▸ WHAT THE TASK ASKS
Exercise in exact copying: restate word for word only the lines below from the one containing "You are a GUI" through the one containing "Given: Click comment", omitting any pictures.

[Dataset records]
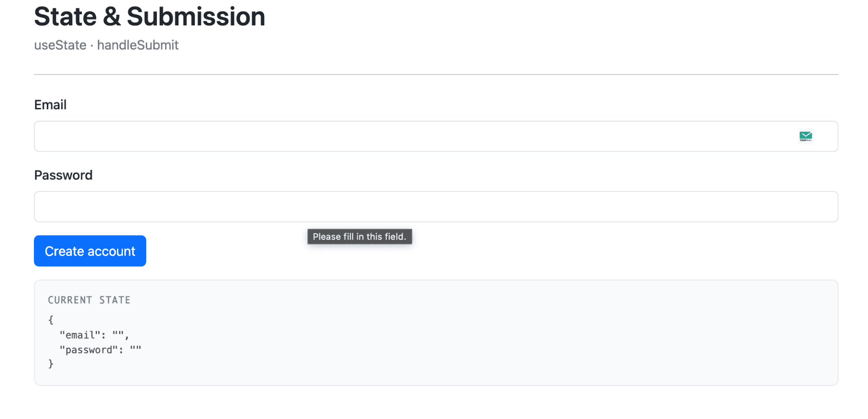Click the word Submission in the heading
Screen dimensions: 868x419
point(196,17)
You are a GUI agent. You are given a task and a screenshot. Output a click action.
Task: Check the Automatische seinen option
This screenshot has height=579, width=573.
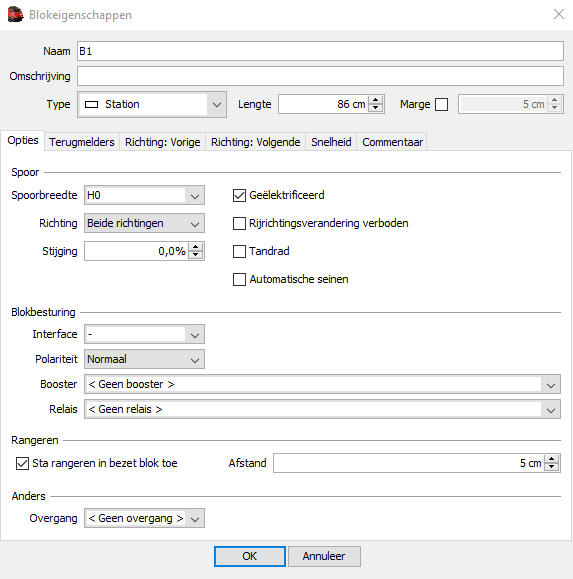[239, 280]
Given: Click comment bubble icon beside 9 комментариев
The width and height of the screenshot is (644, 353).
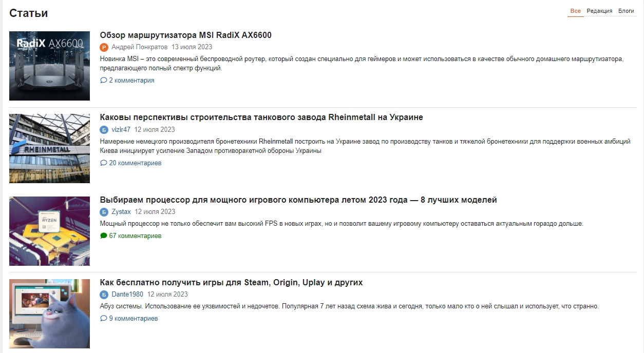Looking at the screenshot, I should (104, 319).
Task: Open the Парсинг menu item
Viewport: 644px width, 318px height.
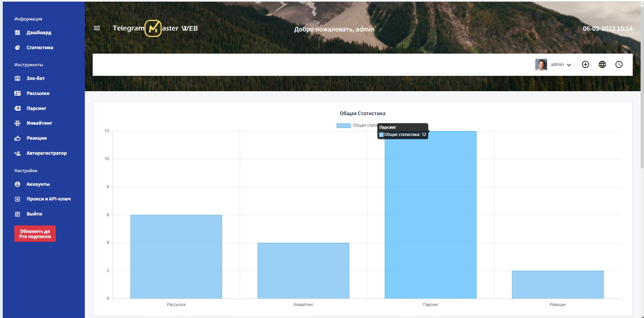Action: pyautogui.click(x=36, y=108)
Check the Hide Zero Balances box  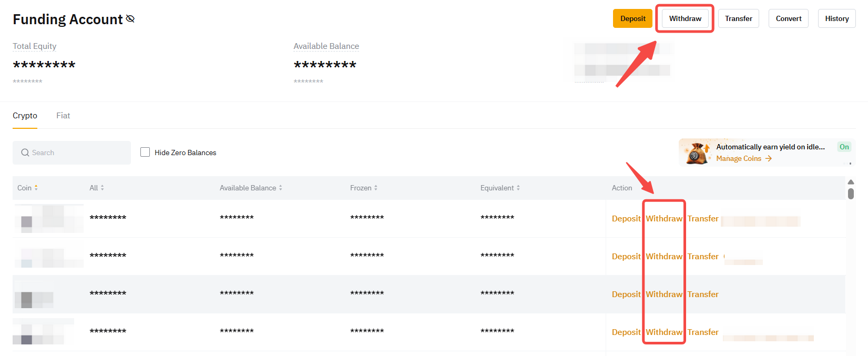pos(145,152)
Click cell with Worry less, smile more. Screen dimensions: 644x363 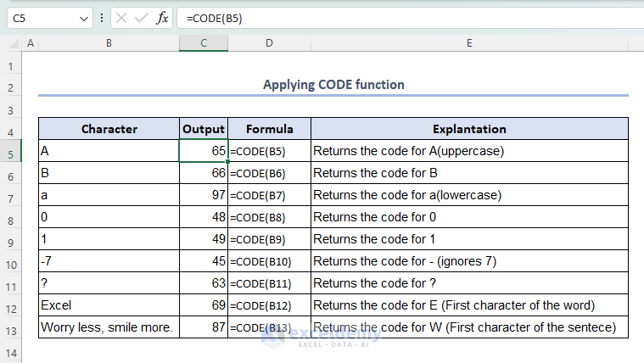tap(109, 327)
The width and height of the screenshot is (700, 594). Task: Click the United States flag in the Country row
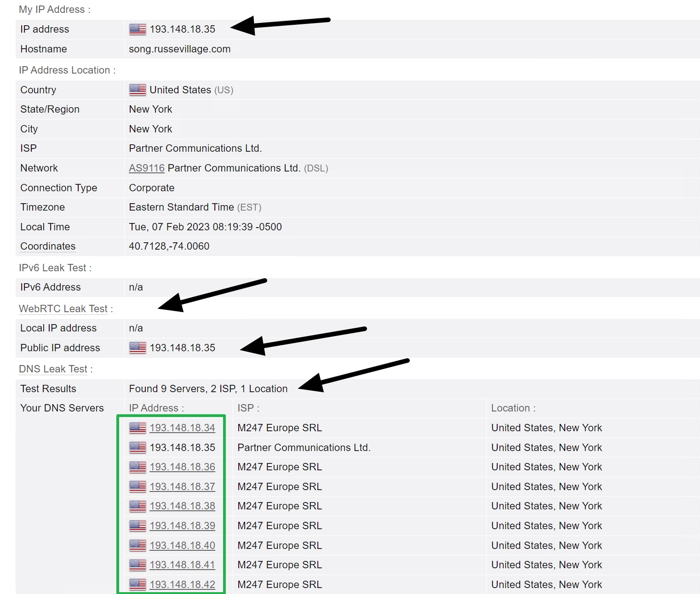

▸ ANSWER BELOW
You are a GUI agent. You are given a task and a screenshot. Output a click action.
Task: Check the Automatische seinen option
This screenshot has height=579, width=573.
[239, 280]
Given: Click comment bubble icon beside 9 комментариев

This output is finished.